Aston Lodge is approximately 650 metres from Kallang MRT (East-West Line), roughly a 7–9 minute walk. Mountbatten MRT (Circle Line) is 760 metres away, giving residents access to two separate MRT lines.
Is there a primary school within 1 km of Aston Lodge?
The nearest primary school, Geylang Methodist School (Primary), is 1.02 km away — just outside the 1 km P1 balloting radius. Families relying on school proximity for priority balloting should verify distances to specific blocks with MOE before purchase.
What is the average PSF price at Aston Lodge?
Based on recent transactions, the average PSF at Aston Lodge is approximately S$1,181. This represents a substantial discount to newer leasehold neighbours in D14 such as Parc Esta (~S$2,182 psf) and Penrose (~S$1,928 psf), while carrying freehold tenure.
What is the gross rental yield at Aston Lodge?
Based on an average rent of S$3,486 per month and an average transaction price of approximately S$913,600, the gross yield at Aston Lodge is approximately 4.2% — one of the better freehold yields in District 14.
How does Aston Lodge compare to Parc Esta and Penrose in D14?
Aston Lodge offers freehold tenure at ~S$1,181 psf with minimal facilities. Parc Esta (~S$2,182 psf, 99-year lease from 2018) and Penrose (~S$1,928 psf, 99-year from 2019) are newer, better-facilitated, and more liquid — but cost roughly 45–60% more per square foot and carry lease decay risk. Aston Lodge suits patient yield investors; the newer launches suit owner-occupiers or buyers prioritising liquidity.
What is unique about buying in Geylang for investment?
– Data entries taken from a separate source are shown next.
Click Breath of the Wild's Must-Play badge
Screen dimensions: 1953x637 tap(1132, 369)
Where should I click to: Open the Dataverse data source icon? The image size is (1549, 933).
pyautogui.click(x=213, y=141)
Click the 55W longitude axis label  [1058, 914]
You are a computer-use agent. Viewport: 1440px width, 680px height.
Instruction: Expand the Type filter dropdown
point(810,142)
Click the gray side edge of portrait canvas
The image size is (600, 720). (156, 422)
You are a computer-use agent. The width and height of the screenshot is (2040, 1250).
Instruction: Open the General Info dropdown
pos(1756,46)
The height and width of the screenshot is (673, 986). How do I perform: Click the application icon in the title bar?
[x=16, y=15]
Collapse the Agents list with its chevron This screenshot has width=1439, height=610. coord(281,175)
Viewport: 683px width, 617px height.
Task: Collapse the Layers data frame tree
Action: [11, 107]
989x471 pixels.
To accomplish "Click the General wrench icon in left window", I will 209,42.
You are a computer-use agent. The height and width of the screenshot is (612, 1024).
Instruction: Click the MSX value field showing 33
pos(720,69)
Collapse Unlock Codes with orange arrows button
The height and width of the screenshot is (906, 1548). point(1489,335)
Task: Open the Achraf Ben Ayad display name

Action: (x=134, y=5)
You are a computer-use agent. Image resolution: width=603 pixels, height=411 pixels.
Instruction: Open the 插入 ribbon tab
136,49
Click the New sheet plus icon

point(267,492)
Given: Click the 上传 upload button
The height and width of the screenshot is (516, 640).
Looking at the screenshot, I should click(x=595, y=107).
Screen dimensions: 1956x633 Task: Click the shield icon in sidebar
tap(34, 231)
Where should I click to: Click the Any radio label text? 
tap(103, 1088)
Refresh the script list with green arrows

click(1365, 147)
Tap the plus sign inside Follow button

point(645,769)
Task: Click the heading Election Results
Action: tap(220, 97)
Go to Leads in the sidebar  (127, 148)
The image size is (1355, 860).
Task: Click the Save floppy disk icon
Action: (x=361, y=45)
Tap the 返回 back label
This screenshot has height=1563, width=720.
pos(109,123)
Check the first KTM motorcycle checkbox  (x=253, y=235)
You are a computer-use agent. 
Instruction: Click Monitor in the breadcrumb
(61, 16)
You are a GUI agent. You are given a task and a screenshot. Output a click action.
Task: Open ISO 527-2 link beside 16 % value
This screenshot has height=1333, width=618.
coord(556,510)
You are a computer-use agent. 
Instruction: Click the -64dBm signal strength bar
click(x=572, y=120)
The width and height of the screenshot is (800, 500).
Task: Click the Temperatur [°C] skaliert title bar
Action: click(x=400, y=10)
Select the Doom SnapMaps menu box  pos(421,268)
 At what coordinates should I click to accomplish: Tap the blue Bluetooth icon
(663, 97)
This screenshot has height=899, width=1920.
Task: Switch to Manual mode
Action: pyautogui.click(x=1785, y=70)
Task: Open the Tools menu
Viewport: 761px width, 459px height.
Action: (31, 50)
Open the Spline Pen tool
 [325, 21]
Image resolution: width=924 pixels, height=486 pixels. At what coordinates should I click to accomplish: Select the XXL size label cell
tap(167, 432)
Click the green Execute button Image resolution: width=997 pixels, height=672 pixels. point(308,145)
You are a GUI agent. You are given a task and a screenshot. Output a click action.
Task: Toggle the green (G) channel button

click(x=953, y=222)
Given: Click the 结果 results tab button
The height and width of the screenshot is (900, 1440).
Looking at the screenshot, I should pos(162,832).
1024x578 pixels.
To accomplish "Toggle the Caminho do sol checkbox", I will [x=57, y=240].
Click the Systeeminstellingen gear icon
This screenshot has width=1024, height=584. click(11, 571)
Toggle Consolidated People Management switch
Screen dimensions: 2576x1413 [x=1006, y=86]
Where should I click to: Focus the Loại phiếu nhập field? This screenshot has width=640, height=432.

The Geylang address creates a persistent perception discount that depresses resale demand among uninformed buyers — but this is precisely what enables freehold assets here to trade at psf levels that generate viable yields. The area has been gentrifying steadily since 2018, aided by the Paya Lebar Central transformation and the Kallang-Bugis corridor upgrades. Sophisticated investors regard the discount as a structural opportunity rather than a fundamental risk.